INPUT:
= Beginning of Section =

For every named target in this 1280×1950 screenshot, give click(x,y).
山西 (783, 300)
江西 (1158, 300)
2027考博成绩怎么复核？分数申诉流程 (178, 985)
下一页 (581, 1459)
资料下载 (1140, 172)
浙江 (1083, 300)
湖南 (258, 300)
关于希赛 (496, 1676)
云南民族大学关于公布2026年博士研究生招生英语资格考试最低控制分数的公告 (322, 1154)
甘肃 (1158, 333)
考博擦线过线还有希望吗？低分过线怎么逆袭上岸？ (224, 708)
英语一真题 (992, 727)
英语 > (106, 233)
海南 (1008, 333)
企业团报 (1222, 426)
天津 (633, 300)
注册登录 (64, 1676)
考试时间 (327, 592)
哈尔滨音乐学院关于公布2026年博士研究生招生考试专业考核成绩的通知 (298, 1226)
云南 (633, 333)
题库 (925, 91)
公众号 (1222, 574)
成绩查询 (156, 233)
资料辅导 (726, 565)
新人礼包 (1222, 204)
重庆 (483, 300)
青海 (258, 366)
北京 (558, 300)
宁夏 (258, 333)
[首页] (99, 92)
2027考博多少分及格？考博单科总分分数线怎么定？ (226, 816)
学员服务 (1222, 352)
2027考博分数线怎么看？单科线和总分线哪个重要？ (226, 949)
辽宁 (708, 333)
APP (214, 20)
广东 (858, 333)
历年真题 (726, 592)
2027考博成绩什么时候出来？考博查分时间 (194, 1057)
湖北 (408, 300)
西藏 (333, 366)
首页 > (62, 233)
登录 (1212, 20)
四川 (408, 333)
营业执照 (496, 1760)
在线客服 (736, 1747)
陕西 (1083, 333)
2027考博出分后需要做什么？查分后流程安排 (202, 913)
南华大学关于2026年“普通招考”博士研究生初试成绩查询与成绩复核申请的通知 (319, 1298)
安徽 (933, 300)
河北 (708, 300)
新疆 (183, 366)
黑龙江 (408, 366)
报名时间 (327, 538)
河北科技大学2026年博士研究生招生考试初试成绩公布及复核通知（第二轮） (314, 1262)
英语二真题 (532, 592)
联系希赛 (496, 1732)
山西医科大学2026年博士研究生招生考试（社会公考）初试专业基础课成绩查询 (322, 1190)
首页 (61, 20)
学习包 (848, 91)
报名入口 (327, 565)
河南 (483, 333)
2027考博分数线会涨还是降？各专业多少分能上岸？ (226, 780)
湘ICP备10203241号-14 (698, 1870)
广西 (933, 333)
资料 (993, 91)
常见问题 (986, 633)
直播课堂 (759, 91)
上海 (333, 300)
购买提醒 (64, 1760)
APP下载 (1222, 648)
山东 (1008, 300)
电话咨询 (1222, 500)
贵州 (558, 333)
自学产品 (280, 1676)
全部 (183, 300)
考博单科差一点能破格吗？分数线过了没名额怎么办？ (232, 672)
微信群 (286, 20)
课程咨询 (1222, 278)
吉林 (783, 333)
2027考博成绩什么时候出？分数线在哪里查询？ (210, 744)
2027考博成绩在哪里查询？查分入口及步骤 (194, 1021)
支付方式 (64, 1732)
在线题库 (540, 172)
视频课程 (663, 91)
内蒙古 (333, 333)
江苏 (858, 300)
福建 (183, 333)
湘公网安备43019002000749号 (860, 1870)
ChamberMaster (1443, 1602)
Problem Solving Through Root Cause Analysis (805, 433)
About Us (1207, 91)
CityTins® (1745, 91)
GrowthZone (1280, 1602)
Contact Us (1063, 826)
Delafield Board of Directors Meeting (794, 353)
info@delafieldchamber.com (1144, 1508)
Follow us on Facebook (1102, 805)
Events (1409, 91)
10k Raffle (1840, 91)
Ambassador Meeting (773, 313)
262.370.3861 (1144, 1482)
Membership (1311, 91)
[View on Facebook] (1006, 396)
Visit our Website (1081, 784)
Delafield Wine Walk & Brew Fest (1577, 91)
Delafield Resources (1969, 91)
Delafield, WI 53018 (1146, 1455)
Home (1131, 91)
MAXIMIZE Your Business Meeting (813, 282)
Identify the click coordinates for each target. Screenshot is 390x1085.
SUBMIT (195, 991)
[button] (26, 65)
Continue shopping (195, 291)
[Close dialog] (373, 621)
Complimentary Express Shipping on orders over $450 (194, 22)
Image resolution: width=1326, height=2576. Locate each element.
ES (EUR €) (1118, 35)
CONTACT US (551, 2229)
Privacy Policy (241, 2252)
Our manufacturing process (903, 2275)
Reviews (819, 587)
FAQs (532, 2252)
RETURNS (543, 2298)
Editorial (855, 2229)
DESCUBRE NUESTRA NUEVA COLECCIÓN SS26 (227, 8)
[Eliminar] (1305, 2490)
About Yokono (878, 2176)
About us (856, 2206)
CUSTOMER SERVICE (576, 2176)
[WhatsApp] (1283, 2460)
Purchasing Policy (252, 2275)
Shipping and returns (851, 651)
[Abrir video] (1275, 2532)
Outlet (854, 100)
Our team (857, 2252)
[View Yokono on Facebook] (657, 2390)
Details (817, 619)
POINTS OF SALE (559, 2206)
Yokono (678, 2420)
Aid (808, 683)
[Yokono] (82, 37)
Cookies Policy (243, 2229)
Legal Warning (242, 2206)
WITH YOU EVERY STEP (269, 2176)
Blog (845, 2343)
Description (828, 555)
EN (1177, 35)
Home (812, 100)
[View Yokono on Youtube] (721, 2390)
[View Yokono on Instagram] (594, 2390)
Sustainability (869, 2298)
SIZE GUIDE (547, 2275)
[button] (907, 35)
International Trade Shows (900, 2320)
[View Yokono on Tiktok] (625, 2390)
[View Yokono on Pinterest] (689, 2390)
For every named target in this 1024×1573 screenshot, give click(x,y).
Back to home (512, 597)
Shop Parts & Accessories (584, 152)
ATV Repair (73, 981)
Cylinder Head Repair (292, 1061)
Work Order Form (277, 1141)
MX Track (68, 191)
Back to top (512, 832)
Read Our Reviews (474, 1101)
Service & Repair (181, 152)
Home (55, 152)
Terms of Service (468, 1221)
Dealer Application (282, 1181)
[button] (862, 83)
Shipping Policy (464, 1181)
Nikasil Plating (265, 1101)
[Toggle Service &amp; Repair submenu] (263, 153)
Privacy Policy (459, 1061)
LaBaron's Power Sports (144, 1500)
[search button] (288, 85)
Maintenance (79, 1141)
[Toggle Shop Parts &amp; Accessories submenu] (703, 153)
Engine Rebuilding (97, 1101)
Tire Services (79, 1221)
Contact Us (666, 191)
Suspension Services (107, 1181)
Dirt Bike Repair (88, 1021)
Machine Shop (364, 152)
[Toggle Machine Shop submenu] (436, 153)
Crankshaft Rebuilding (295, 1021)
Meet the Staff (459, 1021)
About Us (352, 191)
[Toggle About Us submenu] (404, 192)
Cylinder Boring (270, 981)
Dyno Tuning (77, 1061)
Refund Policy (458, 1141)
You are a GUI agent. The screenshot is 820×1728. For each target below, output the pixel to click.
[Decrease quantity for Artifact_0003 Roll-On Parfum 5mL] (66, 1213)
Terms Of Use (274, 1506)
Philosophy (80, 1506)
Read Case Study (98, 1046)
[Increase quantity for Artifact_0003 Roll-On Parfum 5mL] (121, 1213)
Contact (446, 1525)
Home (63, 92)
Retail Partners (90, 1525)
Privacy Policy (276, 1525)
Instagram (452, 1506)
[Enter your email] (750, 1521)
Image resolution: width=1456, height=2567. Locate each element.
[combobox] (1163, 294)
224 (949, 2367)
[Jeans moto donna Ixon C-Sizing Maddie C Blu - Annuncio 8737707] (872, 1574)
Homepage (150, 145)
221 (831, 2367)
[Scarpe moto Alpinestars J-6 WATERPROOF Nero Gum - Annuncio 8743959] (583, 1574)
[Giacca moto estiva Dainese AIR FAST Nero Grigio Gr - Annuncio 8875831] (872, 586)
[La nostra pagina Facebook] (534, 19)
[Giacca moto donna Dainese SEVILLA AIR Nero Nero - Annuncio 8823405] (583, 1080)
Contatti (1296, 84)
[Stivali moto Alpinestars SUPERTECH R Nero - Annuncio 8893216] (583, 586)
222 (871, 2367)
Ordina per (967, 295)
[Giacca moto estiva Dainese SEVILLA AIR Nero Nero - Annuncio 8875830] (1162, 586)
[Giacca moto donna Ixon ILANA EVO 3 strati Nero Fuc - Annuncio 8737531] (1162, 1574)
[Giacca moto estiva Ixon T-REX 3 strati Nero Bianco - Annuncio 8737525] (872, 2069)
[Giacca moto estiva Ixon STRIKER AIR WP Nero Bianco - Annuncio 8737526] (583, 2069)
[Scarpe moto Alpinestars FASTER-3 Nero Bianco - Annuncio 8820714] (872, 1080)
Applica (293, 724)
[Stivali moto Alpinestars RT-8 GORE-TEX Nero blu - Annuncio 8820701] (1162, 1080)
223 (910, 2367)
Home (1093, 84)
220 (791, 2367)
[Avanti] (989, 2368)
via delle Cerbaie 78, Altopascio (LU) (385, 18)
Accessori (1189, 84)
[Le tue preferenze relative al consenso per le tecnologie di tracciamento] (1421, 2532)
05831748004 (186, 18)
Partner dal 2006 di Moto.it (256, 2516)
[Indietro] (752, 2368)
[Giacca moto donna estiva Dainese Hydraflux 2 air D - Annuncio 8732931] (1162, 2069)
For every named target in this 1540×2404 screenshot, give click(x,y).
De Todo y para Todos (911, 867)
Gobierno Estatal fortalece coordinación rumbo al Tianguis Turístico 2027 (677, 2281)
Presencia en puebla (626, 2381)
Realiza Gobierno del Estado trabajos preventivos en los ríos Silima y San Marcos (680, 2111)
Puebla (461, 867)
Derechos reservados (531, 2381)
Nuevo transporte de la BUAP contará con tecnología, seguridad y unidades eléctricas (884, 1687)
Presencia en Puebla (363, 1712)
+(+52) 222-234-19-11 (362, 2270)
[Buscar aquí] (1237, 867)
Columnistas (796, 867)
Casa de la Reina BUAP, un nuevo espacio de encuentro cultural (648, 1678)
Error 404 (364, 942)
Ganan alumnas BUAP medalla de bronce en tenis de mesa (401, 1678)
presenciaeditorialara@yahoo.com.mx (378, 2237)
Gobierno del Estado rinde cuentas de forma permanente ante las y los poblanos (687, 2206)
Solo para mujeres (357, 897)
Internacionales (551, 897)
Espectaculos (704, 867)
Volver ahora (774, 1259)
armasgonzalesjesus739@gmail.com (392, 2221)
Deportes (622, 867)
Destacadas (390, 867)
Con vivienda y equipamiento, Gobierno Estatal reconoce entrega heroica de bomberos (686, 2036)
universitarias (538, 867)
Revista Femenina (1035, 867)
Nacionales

= End of Section =

PROBLEM DETAILS: Look over the listing. Pull out every line with the string "Policy" in it.

TASK SOLUTION:
Privacy Policy (241, 2252)
Purchasing Policy (252, 2275)
Cookies Policy (243, 2229)
Shipping Policy (464, 1181)
Privacy Policy (459, 1061)
Refund Policy (458, 1141)
Privacy Policy (276, 1525)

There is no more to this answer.